I will use the same silicon, Easyplat 00-40, that I used to make the mold of my oloids during the week of molding and casting. Much of the following process has already been explored during the that week, I invite you to read it for more information.
molding and casting
The first step consists of using the mold with the disc fixed in the center and filling it with a layer of silicone.
As you can see, I used two acrylic sticks pushed into the holes of the disc to make sure that the silicon cannot block future air passages.
Then for the second step, I removed the disk in the middle, fliped the silicon piece and put the disk in the center again. I then poured a thin layer of silicon on top of it.

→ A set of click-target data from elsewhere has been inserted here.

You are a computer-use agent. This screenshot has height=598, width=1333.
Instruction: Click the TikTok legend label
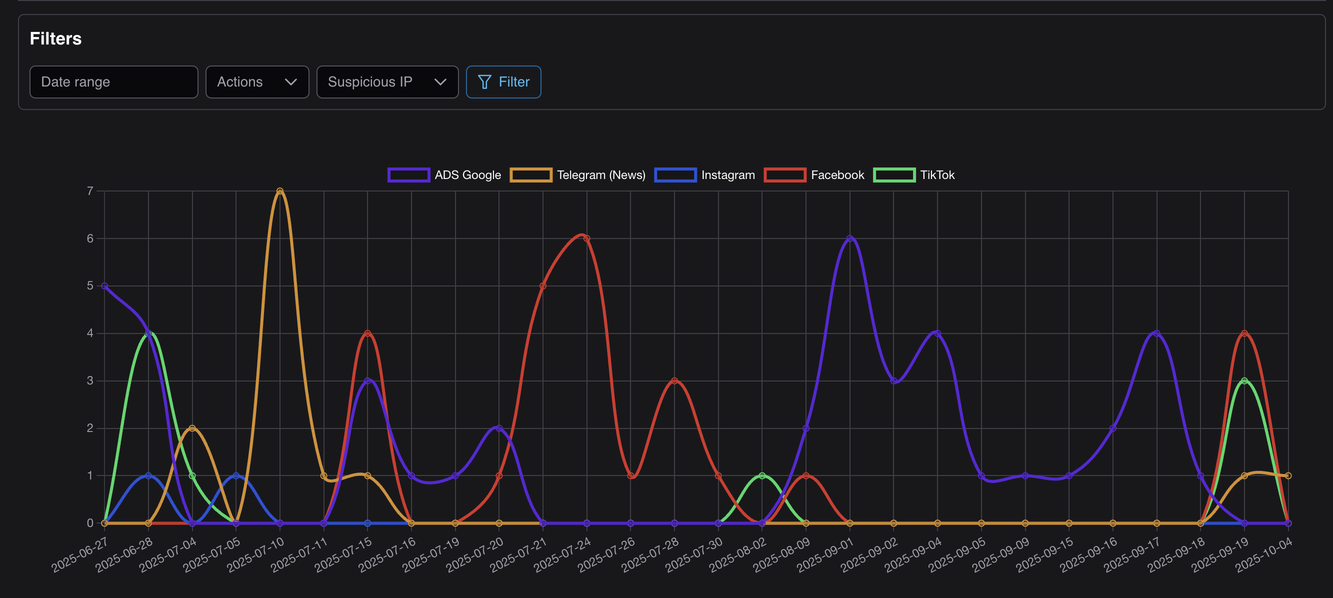[937, 175]
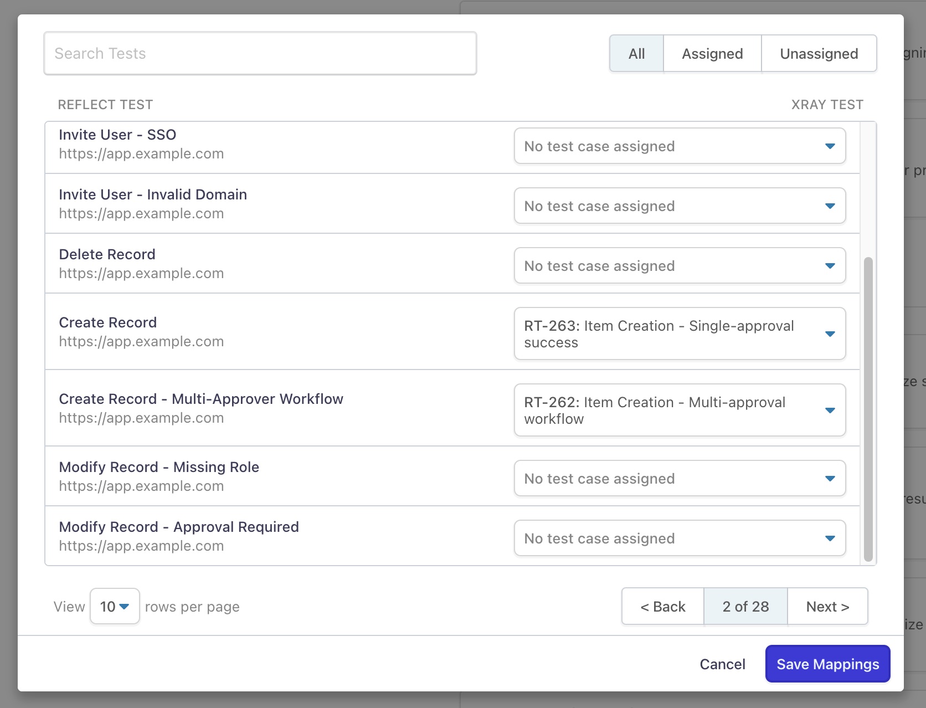The image size is (926, 708).
Task: Click Save Mappings button
Action: (827, 664)
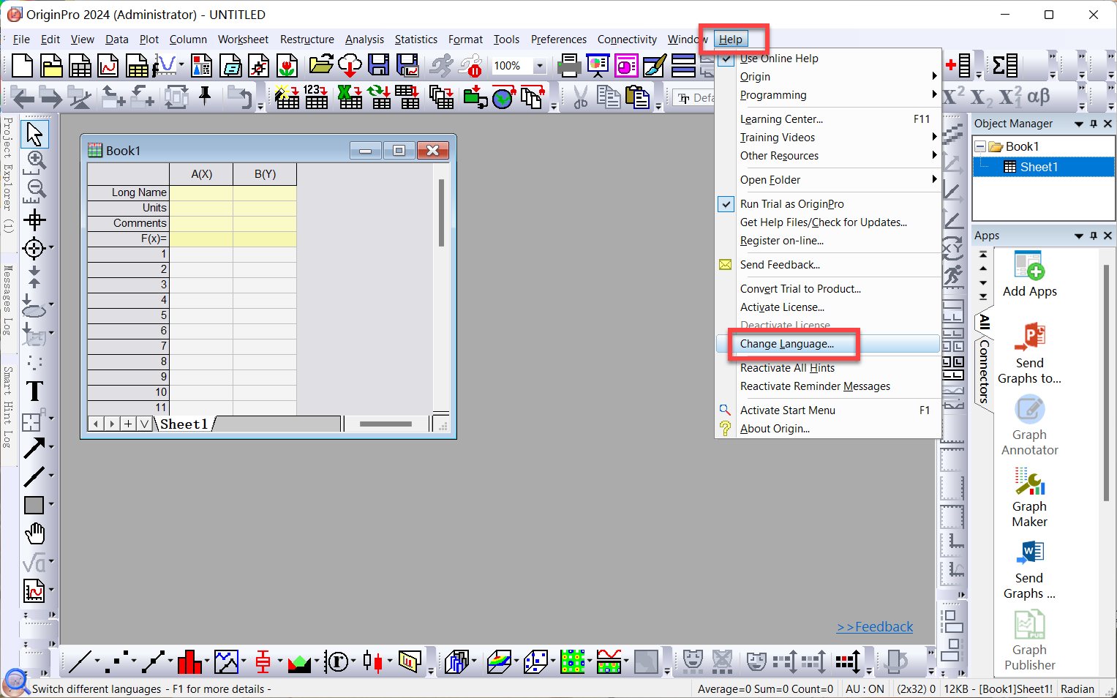Open the Graph Maker app
The width and height of the screenshot is (1117, 698).
click(x=1029, y=483)
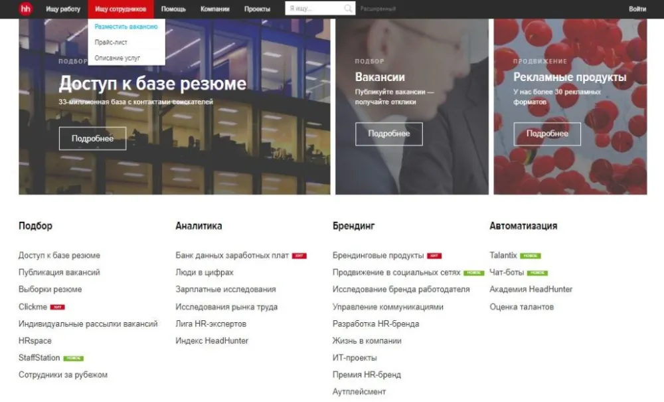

Remember that the idea is to capture the acrylic disc in the middle of the silicone while keeping empty spaces for air circulation.
- Unscrew the structure and flip the mold
- Clean everything
- Place the disc in the center, on the first silicon layer.
- glue the holes (with transparent adhesive tape)
- Calculate the new volume to be cast, and prepare the silicon mixture
- Pour and try to reach a thickness of about 1.5 mm.
The ideal thickness is between
1 mm to
2.5 mm. The thinner it is, the flexer but also more fragile it will be. This step may require several tests.
Silicon is a very tolerant material. Errors can (almost) always be corrected.
- If the mixing has not been done correctly, the silicon will not stick. It is then easy to peel it off and redo the step that went wrong.
- If the top layer is too thin and therefore fragile, simply cover it with another thin layer to complete it. The two layers of silicon will merge and leave no trace.
- If the top layer is too thick and you see it before it is completely dry, peel it off, clean it and start again.
- When mixing the silicon, I calculated the volume needed to fill the mold without subtracting the internal parts, I ended up with a waste of silicon (which is expensive)
- I used white masking tape in the first version I did, which was much too visible and therefore un-aesthetic
- During my first attempt, the second layer of silicone was too thin, the inflation worked but I tore the membrane
I'm super happy with the result. The silicon piece I produced got the texture I imagined and can easily be inflated/deflated. Here I'm blowing to activate the movement but the idea is to then automate this movement with an air pump.
The fabrication of inflatables using laser-cut parts and silicone makes it possible to think differently about what is feasible in a Fab Lab. Playing with air and silicon almost directly gives an organic movement that can then bring any type of project to life.
I think this kind of technique, and the whole field of soft robotics, needs to be explored further. It can bridge the gap that separates us humans from the messages conveyed by technology.